The event in Dobbs Ferry is held every year by the Gilda’s Club of Westchester, an organization that offers free social work and support for those who are impacted by cancer.  Stacey Zanomi, a social worker at Gilda’s Club and the co-coordinator of the event, said the music-filled afternoon is a key fundraiser for the club.

“All of the money raised goes directly to our support groups and programs,” Zanomi said, who added that the event raises around $2,000 each year through ticket sales and concessions.  “So it’s a great cause and the show is great.”

This year, the schools that participated were A cappella groups from Westlake High School, Rye Country Day School, Bronxville High School, Scarsdale High School and multiple others.  Each group was given six minutes on stage to perform two songs of their choice.  The songs included cover versions of music by artists such as The Jackson Five, Kansas and Lupe Fiasco. 

In addition to the high school performers, the event is run by high school students in the Gilda’s Club’s youth committee.  The goal of youth committee members is to spread awareness about cancer and the Gilda’s Club of Westchester to the members of their high school and community. In total, 15 high schools around Westchester are represented by volunteer workers in the committee and the A Cappella Extravaganza is their big event each year. 

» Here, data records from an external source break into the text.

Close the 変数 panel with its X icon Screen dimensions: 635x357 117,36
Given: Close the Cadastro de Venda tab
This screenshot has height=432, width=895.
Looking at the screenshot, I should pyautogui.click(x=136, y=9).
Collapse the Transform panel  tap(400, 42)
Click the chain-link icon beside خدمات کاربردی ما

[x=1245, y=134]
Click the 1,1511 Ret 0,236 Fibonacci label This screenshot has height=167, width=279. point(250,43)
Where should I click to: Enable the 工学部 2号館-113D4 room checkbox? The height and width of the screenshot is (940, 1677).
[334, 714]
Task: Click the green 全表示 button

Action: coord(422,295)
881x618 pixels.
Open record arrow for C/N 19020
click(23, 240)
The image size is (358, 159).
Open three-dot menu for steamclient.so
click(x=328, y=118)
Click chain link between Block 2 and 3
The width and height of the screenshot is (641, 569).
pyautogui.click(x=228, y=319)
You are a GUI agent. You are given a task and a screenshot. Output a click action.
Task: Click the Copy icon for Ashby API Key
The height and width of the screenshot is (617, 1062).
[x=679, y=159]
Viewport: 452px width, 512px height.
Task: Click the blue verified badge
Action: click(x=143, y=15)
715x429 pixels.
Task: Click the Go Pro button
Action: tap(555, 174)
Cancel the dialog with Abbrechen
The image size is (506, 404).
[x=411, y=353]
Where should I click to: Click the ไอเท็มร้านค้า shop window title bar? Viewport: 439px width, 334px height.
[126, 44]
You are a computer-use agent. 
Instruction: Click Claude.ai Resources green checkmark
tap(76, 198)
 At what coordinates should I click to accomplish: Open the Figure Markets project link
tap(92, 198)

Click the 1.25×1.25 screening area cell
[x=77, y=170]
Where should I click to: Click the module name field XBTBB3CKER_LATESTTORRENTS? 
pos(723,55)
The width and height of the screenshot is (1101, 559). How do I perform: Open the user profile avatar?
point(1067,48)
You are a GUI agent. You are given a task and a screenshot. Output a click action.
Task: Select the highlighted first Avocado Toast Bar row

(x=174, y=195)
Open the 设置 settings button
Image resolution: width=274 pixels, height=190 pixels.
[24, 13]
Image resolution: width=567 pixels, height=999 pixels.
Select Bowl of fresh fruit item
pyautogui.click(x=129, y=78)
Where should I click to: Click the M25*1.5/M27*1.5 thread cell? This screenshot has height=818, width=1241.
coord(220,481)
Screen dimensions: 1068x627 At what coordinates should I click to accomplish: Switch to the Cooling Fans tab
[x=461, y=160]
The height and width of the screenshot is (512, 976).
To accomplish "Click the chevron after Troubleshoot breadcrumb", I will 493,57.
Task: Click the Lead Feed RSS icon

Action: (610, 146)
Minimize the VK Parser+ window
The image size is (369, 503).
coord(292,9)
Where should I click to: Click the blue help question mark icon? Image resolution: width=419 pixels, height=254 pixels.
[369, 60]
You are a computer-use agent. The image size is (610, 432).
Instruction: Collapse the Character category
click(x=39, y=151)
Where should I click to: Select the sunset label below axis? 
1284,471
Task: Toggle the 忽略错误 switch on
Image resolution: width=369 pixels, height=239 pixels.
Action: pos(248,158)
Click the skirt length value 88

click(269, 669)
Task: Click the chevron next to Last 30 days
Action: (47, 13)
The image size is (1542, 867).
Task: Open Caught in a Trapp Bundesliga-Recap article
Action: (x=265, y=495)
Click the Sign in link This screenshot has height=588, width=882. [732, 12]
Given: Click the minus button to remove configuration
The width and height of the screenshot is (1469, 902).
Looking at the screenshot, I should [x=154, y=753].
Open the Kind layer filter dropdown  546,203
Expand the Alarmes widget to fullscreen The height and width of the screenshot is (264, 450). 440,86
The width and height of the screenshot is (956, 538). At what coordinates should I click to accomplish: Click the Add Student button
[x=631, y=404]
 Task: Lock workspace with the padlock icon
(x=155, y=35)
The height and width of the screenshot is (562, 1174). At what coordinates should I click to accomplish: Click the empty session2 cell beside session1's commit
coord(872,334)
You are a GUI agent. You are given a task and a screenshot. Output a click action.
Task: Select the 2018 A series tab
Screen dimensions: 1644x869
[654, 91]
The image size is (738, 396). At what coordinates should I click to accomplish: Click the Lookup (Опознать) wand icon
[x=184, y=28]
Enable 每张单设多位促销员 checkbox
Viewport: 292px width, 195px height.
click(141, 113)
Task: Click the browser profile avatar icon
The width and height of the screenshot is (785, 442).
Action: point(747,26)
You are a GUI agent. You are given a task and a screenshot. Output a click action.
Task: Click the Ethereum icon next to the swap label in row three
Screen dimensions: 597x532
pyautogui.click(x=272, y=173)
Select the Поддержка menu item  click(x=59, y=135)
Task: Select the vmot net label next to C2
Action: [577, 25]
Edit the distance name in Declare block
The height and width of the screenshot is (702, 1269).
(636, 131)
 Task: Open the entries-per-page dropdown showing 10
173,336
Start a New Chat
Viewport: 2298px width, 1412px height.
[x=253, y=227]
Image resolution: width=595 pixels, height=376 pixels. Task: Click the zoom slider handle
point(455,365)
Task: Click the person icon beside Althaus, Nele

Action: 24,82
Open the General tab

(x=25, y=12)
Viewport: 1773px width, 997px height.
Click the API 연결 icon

“Most of the youth committee members that help us put this event together and run it have been touched in some way by cancer,” Zanomi said.  “So this is their way of giving back.”

On Sunday, it was Amanda Peglise’s job to keep members around the auditorium and backstage as quiet as possible.  Due to the nature of the show in which the performers use their voices to imitate instruments without the direct use of a microphone, silence is key. 

“It’s important that the people are able to hear the performance so it’s really important that the people around aren’t loud or restless,” said Peglise, a student at the Good Counsel Academy in White Plains. 

As for the musical performances, Zanomi couldn’t pick just one song that was her favorite.

“I think they’ve all been really great,” she said.